Set problem 1: Output the lines of the records from the one containing "Image resolution: width=1568 pixels, height=579" through the one containing "Looking at the screenshot, I should [x=148, y=182].", copying each line without any change.

Extract to read:
#blackAF is an American sitcom created by Kenya Barris. It premiered on Netflix on April 17, 2020. The title derives from Internet slang, where "AF" is a term of emphasis, meaning "as fuck".  In June 2020, the series was renewed for a second season. A year later, the renewal decision was reversed and the series was canceled after one season.

Premise
The series stars Barris as a fictionalized version of himself. The official synopsis reads: "#blackAF uncovers the messy, unfiltered, and often hilarious world of what it means to be a 'new money' black family trying to 'get it right' in a modern world where 'right' is no longer a fixed concept."

Material shown:

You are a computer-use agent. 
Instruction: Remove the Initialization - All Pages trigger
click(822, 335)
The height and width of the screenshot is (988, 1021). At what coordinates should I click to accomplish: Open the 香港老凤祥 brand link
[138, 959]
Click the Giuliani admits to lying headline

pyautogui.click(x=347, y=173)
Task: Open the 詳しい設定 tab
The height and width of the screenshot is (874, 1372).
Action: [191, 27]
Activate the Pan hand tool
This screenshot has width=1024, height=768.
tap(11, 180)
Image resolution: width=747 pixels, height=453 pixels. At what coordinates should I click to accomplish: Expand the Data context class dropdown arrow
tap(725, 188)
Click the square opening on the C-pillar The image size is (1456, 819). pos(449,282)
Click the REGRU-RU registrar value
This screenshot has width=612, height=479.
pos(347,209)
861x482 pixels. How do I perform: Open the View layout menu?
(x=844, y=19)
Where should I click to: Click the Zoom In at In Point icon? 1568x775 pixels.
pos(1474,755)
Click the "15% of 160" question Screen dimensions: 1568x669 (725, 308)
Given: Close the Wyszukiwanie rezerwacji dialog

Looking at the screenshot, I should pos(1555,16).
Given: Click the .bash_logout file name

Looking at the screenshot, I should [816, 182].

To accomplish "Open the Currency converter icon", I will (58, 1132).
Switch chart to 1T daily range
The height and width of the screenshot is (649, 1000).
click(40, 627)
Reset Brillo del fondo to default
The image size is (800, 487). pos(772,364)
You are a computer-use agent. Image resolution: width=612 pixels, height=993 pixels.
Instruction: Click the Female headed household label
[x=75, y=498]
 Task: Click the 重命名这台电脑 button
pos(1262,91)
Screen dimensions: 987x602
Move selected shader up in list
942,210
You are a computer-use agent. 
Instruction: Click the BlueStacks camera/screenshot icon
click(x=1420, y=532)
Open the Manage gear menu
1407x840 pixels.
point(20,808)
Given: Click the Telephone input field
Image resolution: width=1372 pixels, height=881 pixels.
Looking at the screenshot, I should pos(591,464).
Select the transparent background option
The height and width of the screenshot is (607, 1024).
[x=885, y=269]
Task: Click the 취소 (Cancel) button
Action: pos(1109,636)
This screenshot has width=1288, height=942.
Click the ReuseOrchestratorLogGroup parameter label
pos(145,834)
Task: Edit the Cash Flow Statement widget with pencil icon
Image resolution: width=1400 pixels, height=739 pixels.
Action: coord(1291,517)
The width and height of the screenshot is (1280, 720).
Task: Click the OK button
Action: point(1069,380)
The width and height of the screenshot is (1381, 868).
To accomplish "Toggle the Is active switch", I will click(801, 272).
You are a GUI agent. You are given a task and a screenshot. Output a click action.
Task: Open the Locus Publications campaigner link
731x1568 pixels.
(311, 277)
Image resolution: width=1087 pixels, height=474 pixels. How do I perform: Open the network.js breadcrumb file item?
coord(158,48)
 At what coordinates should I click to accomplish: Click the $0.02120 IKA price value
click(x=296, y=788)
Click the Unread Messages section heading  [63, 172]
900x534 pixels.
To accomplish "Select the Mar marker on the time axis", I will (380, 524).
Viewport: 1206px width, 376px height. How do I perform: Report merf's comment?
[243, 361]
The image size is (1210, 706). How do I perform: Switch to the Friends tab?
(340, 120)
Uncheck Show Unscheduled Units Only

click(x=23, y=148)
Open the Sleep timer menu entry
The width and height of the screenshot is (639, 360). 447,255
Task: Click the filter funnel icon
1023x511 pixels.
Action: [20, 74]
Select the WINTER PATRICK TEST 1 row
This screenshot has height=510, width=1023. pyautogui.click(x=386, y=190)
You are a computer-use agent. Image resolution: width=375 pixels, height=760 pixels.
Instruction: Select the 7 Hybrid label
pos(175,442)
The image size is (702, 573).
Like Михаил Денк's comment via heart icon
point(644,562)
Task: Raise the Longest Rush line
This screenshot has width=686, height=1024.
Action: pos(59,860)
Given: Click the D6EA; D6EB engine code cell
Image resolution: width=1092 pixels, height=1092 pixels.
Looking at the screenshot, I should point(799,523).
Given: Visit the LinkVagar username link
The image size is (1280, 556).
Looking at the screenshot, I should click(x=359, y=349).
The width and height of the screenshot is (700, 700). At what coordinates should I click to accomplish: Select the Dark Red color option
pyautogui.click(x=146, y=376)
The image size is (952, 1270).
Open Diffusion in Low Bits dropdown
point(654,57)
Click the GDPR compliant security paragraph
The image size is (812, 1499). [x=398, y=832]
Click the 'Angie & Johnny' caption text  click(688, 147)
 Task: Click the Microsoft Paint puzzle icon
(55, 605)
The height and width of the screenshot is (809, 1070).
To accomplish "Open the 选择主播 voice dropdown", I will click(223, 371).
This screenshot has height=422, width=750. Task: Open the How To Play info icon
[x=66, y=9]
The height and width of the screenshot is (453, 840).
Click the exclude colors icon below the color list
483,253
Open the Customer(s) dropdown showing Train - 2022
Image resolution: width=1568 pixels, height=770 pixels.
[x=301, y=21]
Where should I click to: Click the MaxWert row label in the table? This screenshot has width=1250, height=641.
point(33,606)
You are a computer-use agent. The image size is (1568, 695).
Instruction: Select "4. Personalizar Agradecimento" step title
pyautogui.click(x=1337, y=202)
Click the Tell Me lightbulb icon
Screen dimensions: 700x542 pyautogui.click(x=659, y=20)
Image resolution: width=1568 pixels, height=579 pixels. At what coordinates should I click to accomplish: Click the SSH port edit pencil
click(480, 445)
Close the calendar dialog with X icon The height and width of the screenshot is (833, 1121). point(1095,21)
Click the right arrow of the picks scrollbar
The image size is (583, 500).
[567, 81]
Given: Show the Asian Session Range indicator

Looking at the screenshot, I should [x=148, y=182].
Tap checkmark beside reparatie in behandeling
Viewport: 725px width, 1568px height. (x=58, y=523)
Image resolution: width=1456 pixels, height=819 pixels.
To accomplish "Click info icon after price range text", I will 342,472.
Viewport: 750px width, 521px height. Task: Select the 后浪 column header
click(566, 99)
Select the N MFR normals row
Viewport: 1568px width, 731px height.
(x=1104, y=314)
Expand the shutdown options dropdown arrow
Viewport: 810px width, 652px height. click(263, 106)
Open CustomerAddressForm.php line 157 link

Set problem 2: Return the entire passage about the sitcom #blackAF word for word.

Reply 1:
Image resolution: width=1568 pixels, height=579 pixels. At what coordinates should I click to accomplish: Click the SSH port edit pencil
click(480, 445)
Close the calendar dialog with X icon The height and width of the screenshot is (833, 1121). point(1095,21)
Click the right arrow of the picks scrollbar
The image size is (583, 500).
[567, 81]
Given: Show the Asian Session Range indicator

Looking at the screenshot, I should [x=148, y=182].

Reply 2:
#blackAF is an American sitcom created by Kenya Barris. It premiered on Netflix on April 17, 2020. The title derives from Internet slang, where "AF" is a term of emphasis, meaning "as fuck".  In June 2020, the series was renewed for a second season. A year later, the renewal decision was reversed and the series was canceled after one season.

Premise
The series stars Barris as a fictionalized version of himself. The official synopsis reads: "#blackAF uncovers the messy, unfiltered, and often hilarious world of what it means to be a 'new money' black family trying to 'get it right' in a modern world where 'right' is no longer a fixed concept."